In Political Affect: Connecting the Social and the Somatic John Protevi discusses the way the subject is circumscribed in close-range killing and he exemplifies this with the Columbine High School massacre in 1999. Central in his argument is his concept of body politic which is his reworking of Deleuze and Guattari’s discussion of political physiology. For them the organism is a hierarchically ordered body in a hierarchically social system. Organism is a term of political physiology where the somatic biological system is patterned by a social system

Protevi’s body politic concept captures “the embodied and embedded…character of subjectivity: the production, bypassing, and surpassing of subjectivity in the imbrications of somatic and social systems. Individual bodies politic are cognitive agents that actively make sense of situations: they constitute significations by establishing value for themselves, and they adopt an orientation or direction of action” (p 33). These are not just individual human beings, they are also groups and institutions.
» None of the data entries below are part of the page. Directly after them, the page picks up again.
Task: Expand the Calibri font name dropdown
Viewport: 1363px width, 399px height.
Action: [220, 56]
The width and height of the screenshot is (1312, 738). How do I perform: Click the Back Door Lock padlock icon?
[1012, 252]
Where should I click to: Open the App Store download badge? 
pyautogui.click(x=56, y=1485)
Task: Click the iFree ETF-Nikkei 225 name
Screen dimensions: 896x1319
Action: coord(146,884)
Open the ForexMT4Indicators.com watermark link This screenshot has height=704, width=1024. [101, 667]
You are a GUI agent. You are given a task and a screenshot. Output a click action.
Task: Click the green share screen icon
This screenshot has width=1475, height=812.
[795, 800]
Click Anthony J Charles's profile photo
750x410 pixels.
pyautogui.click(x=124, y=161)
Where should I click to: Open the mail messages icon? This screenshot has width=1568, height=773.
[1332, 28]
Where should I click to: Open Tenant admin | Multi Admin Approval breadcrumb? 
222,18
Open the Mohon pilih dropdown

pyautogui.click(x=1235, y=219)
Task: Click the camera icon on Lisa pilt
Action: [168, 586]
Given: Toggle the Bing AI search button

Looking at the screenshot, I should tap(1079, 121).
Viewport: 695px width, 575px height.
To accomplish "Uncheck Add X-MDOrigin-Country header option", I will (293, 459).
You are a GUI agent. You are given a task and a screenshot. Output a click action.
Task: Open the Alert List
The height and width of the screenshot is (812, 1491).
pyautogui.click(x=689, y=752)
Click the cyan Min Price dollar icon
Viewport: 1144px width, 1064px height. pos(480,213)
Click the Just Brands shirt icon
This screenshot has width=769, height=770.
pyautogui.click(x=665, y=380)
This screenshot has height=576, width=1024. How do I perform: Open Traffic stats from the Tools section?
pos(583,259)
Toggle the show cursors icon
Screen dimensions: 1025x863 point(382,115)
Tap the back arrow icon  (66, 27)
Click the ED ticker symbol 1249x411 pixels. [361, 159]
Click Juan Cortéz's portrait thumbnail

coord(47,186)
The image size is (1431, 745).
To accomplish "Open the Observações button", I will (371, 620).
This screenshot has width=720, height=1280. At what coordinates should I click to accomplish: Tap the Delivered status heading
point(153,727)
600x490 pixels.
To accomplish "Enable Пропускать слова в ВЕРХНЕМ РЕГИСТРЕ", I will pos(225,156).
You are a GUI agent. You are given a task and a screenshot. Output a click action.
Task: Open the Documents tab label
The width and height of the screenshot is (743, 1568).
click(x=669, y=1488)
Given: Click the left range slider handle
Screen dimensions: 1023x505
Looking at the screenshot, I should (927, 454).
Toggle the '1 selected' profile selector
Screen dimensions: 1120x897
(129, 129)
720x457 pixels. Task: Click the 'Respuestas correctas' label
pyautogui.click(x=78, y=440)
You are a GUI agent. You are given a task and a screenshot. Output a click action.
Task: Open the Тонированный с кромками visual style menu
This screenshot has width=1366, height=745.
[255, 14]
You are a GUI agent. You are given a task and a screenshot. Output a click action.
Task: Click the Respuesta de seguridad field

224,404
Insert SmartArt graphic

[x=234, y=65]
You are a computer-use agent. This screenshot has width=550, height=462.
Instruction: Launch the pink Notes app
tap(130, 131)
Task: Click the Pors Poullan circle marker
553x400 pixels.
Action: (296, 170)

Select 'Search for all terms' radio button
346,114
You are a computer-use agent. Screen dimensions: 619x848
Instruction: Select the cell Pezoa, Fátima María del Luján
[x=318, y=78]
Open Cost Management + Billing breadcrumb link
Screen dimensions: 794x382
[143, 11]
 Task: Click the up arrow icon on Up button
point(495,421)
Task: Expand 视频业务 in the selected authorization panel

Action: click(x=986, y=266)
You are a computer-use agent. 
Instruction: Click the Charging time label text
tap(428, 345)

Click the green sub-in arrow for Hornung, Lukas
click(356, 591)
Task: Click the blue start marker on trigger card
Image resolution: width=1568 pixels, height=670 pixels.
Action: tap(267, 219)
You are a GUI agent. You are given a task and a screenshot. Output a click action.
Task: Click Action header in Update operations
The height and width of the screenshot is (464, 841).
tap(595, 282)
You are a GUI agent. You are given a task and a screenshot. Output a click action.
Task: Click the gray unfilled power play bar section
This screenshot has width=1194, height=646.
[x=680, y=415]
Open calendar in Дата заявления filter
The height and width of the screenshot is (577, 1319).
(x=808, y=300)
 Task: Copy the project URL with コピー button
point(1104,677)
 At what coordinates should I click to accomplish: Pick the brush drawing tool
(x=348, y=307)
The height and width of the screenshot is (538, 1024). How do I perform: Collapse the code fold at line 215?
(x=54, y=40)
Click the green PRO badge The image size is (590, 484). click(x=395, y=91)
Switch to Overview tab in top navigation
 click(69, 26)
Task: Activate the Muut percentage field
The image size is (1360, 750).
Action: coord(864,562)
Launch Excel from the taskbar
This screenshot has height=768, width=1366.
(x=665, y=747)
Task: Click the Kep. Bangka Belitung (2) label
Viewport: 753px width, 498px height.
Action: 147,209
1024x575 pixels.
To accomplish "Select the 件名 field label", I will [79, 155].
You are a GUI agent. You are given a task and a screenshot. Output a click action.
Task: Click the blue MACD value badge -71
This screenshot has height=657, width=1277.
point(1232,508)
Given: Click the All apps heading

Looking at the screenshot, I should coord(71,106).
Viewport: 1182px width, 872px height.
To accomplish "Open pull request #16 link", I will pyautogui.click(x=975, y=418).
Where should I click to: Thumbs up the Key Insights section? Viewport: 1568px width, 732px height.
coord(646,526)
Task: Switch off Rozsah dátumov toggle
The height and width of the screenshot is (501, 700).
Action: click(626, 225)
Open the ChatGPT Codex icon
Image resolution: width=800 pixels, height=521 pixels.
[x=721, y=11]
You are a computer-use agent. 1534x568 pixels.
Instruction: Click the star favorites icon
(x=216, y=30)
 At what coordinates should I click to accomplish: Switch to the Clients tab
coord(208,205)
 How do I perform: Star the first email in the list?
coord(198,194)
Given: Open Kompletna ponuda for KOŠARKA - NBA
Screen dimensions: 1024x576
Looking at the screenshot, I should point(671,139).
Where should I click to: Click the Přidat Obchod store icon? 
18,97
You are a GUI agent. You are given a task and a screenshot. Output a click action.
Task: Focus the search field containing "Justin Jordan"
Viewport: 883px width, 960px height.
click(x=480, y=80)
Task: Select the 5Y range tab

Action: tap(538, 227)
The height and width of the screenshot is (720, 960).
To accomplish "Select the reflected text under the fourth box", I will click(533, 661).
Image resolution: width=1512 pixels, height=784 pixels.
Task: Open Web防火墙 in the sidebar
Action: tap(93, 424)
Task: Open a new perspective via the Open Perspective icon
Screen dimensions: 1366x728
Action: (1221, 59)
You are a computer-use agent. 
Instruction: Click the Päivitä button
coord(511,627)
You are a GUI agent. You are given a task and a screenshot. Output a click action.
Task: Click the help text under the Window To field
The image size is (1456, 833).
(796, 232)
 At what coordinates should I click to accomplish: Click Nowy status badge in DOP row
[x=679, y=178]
In the case of the Columbine killers (Eric Harris and Dylan Klebold), they formed a killing machine, a transverse body politic where they as a group emerged as something quite different than they separately would have been able to do. This body politic was also affected by liberal laws and rights concerning firearms, military training, the school system, etc. Assemblages of many different scales and temporalities helped to form this killing machine.

Protevi argues that it is not who is willing to kill that counts but who actually is able to kill. A body politic must develop to a point where it can overcome or bypass the inhibition to kill at close range. Protoempathic identification is of importance in this inhibition. Seeing or even imagining the death of the other triggers a scenario where it is one’s own death that is being visualized.

Technology, teamwork, command and dehumanization are all used to enable military killing by circumscribing the protoemphatic identification inhibition. These factors help to lower the intensity of the act of killing so that it falls below the threshold that otherwise would inhibit close-range killing. The soldier doing the killing is “not the individual person or subject but the emergent assemblage of military unit and nonsubjective reflex or equally nonsubjective affect program” (p 153). It is the body politic doing all the violent action.

Running berserk/amok are ways in which rage drop the subject. It is the body politic that is the agent in the state of rage. The subject no longer experience what is going on, it will only experience the aftermath. This aftermath can, however, be devastating for the subject. Odysseus mourned his “death” as a warrior since the everyday life he was facing was boring because its triggers could not  push him beyond that threshold of endorphin release. Protevi believes that the Columbine killing machine committed suicide, not because Harris and Klebold felt remorse once their subjects began to reemerge, but because their killing spree had been so intense “that their whole lives afterward would be just too dull to face” (p 159).

Protevi, John (2009). Political Affect: Connecting the Social and the Somatic. University of Minnesota Press, Minneapolis.